What’s missing here? There’s zero anti-aliasing options, resulting in some serious jagginess. (You may be able to force-enable that in your graphics card control panel.) There are no advanced lighting settings, no model detail settings (other than for the foliage) and naturally, no FoV slider. In short, this is just a couple of steps up from the bare minimum. At least there’s no framerate cap in effect – Riptide will run as fast as your PC can handle.
It’s always disappointing to see a zombie game that doesn’t support 5.1 or 7.1 sound, so color me disappointed by Riptide’s audio settings. Apparently sound isn’t even cool enough to deserve its own menu. The very simple sliders are at the top of the Game menu, and simply control music, speech, and sound effect volume. There’s also a toggle for subtitles here. (Your co-op partners’ speech can be disabled under the Online menu.)
Here, Dead Island does fairly well. On the main screen there’s a standard sensitivity slider and Y-axis inversion toggle. In the Key Bindings submenu, everything is as it should be. Though you can’t assign an alternate set of keybindings, there’s no key on the board (except PrtScn and Windows) or button on the mouse that won’t map to a command.
You can, of course, swap to Xbox 360 gamepad mode. That includes a Southpaw config, Y-axis inversion, sensitivity settings, and rumble toggle.
Back on that Game menu, there are toggles for hiding or showing enemy health, damage done, auto-playing audio recordings you pick up, an enhanced navigation option, in-game hints, and forcing the quest target display.

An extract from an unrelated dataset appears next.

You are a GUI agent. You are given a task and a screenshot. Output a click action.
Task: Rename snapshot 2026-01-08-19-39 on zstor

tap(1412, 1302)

In the Online menu you can switch your game between Single-player and Cooperative modes (depending on whether you want people to be able to join your game) and set whether your game is visible for randoms to join, or only on your LAN. There’s an option to have it alert you if people are playing Riptide on your LAN, too. If you want to hold a spot for a friend or two, you can adjust the number of public and private slots available, as well as making sure you only join games with Valve’s anti-cheating security (VAC) enabled. There’s also a Facebook option that can auto-post your events to your wall, if you’re into that sort of thing and don’t mind if your friends hate you.
Everything works well enough in the main menu screens – nothing requires any keyboard navigation to get around. In-game, there’s a radial weapon-select inventory that’s obviously built for consoles, and the main inventory screen takes some getting used to in order to figure out how to swap stuff into a given slot, but at least it all responds well to being clicked.
Like most cross-platform games with no-frills ports, Dead Island Riptide isn’t likely to strain your graphics card if your PC has seen any upgrade love in the past few years. On a GeForce GTX 570 and Core-i7, I get well over 120fps with settings maxed at 1920×1080 resolution.
This is a four-player co-op game that works over Steam, using its simple friends list and invite and join system. People can seamlessly drop in and out of your game, if you allow it.
A checkpoint-only save system is kind of a stupid idea for an RPG, but yeah, that’s what we’re working with here. That means no backsies when it comes to allocating your skill points, and losing any progress you make between those checkpoints if you have to quit out.
On the bright side, we do get 10 save slots for different characters, and they’re synced over Steamcloud so they can be played anywhere you log into your Steam account.
Yeah, that’s about what we expected: the PC version of Dead Island Riptide isn’t anything fancy. There’s no hint of any special PC features beyond some adjustable textures, a fixed field of view, excessive jaggies sharper than an electrified machete, and no way to know where that zombie sound is coming from. But we have gotten excellent performance, the controls are fully customizable, and perhaps most importantly, the Steam multiplayer and cloud save systems are fully armed and operational.